- _Problem to solve_
Would you transcribe exactly the lines below, starting at the one that contains "At what coordinates should I click to accomplish: Open the block" and ending with the last line, both included? Leave out all other lines.

- _Dataset extract_
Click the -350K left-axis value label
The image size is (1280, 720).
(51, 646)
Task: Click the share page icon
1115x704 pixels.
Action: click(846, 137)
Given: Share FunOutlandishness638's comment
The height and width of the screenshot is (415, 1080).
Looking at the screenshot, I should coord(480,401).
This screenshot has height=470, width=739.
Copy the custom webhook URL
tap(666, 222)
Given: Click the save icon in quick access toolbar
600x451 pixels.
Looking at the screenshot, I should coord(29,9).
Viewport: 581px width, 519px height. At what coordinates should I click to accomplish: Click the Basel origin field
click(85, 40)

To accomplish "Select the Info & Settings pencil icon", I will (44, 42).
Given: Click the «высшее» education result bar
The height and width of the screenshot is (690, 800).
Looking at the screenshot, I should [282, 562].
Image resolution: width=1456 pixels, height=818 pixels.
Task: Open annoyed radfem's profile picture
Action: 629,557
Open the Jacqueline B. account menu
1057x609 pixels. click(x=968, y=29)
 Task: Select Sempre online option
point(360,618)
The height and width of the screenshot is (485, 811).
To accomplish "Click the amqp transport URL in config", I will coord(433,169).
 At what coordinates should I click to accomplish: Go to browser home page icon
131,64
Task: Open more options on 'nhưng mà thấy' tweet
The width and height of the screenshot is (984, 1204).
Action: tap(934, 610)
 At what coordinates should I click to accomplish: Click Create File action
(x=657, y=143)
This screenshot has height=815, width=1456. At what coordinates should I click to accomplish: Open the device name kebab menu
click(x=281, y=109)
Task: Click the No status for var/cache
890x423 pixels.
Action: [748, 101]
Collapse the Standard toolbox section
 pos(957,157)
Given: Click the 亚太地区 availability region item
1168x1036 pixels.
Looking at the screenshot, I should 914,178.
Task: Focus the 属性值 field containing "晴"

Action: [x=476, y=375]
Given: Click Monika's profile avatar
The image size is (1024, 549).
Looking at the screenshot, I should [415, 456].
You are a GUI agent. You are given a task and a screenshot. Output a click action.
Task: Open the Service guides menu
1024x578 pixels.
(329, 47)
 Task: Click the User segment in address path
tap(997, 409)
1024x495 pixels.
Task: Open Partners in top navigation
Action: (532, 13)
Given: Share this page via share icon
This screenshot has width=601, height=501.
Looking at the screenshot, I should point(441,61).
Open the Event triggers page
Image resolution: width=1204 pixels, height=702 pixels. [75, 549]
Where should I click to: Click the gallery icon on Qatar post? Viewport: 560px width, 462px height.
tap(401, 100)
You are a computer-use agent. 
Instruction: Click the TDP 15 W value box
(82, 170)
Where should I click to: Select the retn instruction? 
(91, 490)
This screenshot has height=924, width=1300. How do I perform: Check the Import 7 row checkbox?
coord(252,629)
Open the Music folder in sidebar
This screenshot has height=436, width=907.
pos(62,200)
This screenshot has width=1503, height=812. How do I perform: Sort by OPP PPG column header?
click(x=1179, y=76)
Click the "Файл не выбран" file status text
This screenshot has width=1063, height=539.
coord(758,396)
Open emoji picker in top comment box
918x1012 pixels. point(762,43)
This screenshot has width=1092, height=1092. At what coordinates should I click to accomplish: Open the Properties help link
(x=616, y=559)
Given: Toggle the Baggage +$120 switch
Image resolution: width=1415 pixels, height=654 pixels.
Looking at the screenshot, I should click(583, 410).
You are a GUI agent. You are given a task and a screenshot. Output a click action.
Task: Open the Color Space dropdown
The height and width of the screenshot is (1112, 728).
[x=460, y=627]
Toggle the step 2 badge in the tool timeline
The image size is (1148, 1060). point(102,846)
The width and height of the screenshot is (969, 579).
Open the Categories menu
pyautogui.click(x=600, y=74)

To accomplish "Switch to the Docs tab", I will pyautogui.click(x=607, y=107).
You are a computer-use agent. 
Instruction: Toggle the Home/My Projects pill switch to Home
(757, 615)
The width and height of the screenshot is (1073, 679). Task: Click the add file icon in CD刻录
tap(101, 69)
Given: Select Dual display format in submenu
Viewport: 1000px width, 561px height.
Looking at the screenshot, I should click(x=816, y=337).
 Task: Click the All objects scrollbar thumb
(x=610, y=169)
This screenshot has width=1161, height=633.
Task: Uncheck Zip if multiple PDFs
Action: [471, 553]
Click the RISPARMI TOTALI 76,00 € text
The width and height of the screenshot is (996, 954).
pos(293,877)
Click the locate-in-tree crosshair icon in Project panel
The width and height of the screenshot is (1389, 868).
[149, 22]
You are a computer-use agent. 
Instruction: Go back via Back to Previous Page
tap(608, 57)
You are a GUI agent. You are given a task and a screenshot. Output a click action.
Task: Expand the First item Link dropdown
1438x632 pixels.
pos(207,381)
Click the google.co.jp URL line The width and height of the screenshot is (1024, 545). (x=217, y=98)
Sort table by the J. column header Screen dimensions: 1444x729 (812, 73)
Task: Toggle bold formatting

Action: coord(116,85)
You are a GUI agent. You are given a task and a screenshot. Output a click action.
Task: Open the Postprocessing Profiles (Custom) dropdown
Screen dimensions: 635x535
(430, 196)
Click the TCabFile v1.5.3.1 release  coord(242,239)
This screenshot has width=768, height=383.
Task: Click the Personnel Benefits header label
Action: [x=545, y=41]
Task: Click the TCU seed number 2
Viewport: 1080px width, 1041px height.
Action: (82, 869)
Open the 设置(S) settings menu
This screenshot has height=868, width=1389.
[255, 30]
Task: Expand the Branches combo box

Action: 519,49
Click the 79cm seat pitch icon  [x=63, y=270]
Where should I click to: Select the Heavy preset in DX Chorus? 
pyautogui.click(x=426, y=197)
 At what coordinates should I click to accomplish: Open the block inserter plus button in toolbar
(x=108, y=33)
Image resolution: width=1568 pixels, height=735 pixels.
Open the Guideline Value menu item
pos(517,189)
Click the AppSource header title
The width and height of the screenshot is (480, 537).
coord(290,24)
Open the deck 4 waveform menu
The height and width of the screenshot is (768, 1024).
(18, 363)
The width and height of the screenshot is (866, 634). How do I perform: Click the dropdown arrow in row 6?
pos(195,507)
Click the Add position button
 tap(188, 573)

- _Worked solution_
 At what coordinates should I click to accomplish: Open the block inserter plus button in toolbar
(x=108, y=33)
Image resolution: width=1568 pixels, height=735 pixels.
Open the Guideline Value menu item
pos(517,189)
Click the AppSource header title
The width and height of the screenshot is (480, 537).
coord(290,24)
Open the deck 4 waveform menu
The height and width of the screenshot is (768, 1024).
(18, 363)
The width and height of the screenshot is (866, 634). How do I perform: Click the dropdown arrow in row 6?
pos(195,507)
Click the Add position button
 tap(188, 573)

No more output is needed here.